East Jerusalem, widely viewed as the future capital city of the proposed Palestinian state, consists of some 208,000 Arab residents and about 195,000 Jewish ones. Any potential agreement between Israel and Palestine must include resolution to the East Jerusalem question, and that has been a primary demand by the Palestinian side for over a decade now. However, Arab neighborhoods and villages outnumber Jewish ones by far, and Jewish residents of East Jerusalem usually stay within neighborhoods such as the French Hill, Pisgat Ze'ev and East Talpiyot; while Arab villages are in abundance. The E-1 area, alongside Ma'ale Adumim and Pisgat Ze'ev, surrounds this territory, and will virtually isolate these 200,000 Palestinians from any future West Bank-based Palestinian state. Moreover, these new building plans will “poke a finger” in the eye of the West Bank, creating a barrier between the northern part (Nablus, Ramallah, Jenin and Jericho) and the southern part (Bethlehem and Hebron) – this will prove to be yet another logistic obstacle in any future Two States-based solution (of which Netanyahu is a self-proclaimed advocate.So if it's such a controversial move, why is Netanyahu pushing for it?

Most would argue it is a “diplomatic price tag”, in response for the “diplomatic terrorism” by the Palestinian Authority.
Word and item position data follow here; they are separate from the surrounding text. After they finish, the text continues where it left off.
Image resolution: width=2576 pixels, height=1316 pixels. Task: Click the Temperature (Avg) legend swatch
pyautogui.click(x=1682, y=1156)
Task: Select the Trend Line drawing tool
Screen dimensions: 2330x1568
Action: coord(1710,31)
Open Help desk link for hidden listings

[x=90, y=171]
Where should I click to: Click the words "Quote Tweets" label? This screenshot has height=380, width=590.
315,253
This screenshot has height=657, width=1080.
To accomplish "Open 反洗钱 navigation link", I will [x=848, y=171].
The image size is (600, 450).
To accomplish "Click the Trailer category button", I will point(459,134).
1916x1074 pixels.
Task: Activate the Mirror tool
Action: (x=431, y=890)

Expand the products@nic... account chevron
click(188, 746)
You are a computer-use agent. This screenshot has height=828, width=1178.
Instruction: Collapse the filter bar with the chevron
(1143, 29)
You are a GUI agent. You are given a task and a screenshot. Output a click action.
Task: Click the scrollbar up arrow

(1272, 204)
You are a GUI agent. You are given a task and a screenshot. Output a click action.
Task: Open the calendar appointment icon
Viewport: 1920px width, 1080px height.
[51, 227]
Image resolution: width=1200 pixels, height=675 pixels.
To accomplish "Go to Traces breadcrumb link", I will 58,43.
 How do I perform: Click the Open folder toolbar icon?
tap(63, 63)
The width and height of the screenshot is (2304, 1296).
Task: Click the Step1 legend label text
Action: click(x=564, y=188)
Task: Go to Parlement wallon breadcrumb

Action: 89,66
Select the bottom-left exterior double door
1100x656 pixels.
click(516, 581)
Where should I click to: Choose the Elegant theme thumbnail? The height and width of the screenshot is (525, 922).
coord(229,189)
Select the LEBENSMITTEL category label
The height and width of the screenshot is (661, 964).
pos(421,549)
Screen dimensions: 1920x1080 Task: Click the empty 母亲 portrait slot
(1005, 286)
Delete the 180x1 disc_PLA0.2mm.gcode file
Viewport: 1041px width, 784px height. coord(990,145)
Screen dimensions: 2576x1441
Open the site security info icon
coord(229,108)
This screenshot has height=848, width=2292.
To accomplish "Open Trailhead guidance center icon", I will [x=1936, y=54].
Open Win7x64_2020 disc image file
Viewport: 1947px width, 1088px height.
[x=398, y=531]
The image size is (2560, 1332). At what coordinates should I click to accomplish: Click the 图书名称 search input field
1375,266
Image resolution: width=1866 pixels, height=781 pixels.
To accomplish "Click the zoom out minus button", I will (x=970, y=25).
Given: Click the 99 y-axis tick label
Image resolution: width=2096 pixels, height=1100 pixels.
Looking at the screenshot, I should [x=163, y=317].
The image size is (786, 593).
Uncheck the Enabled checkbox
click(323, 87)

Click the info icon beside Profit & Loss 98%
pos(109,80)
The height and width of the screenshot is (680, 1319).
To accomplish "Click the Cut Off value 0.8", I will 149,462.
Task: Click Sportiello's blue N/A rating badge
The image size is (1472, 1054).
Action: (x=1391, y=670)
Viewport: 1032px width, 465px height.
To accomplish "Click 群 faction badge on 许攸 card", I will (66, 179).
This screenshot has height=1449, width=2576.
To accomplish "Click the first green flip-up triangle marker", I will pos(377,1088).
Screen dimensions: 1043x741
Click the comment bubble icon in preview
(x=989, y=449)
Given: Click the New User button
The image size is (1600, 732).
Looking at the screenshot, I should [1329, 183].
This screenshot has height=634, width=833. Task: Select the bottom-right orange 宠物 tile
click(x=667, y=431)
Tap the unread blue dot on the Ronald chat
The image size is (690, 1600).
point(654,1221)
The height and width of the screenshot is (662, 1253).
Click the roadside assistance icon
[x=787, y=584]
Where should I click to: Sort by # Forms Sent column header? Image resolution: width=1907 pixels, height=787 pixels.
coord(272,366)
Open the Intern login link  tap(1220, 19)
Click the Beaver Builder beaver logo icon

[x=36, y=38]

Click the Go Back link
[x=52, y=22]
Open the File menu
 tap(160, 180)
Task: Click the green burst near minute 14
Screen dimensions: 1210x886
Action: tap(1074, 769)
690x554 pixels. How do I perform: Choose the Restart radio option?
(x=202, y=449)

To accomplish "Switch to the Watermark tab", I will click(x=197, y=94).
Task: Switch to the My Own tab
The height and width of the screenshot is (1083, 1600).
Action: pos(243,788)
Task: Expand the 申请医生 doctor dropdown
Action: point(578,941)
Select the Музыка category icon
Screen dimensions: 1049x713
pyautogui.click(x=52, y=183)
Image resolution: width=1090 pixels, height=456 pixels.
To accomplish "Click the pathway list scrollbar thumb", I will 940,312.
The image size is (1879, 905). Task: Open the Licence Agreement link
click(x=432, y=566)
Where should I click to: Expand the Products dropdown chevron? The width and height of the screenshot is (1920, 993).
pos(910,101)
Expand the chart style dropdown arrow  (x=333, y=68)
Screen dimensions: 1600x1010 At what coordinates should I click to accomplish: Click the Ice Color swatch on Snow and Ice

This is a very simplistic and in my opinion, uneducated view of the conflict and Israeli politics. Netanyahu is no fool and he knows exactly what this move means. He knows that the Palestinian UN move has achieved them nothing but a powerless title. He knows the new building plans will isolate Israel even from it's very few remaining allies out in the world. He knows the move holds grave demographic and diplomatic consequences, and that it could potentially be a final blow in any future two state solution. He knows it could lead, sometime in the not-so-distant future, to a situation in which Israel would have to choose – full-on Apartheid, or a bi-national state risking the Jewish majority in Israel.

But he also knows he is in great political danger in the upcoming January elections. Netanyahu came to office using the security and Palestinian cards before – and succeeded twice in 1996 and 2009. And while the Israeli left wing is small, weak and divided, the extreme right is a rising in power, both within his own party (with Moshe Feiglin's upcoming and inevitable debut in the Knesset ) and out (with Naftali Bennet's new political rising-star status.

He sees no danger from his left wing, with his closest rival Shelly Yachimovich surprisingly quiet on the subject, but over on the right side of Netanyahu, Bennet is doing overwhelmingly well in the polls and may collect as much as 15 Knesset seats for his party, potentially making Habayit Hayehudi the third largest party in the Knesset.

This requires the prime minister to take another step to the right of the political spectrum. If he wants to recuperate some votes from Bennet and the right wing voters, he needs to match himself to that standard.

It has happened before  in both of his terms, most recently with the pressure he tried to apply on the U.S. government to aid in attacking Iran's nuclear program. Netanyahu and Ehud Barak pressed hard, pumped the Israeli public with fear-mongering warnings and doomsday-scenarios, yet the U.S. did not fold, and Netanyahu gained the political boost he needed at home, while not involving Israel in direct war. In my opinion, this is exactly what he's trying to do now – plan a reckless and potentially destructive settlement expansion, fend off international pressure to make himself look "uncompromising" and "doing the best for Israel's interests", then retreat after the elections and hope the public won't remember him this fact in eight years time, when he will be eligible to run for PM again.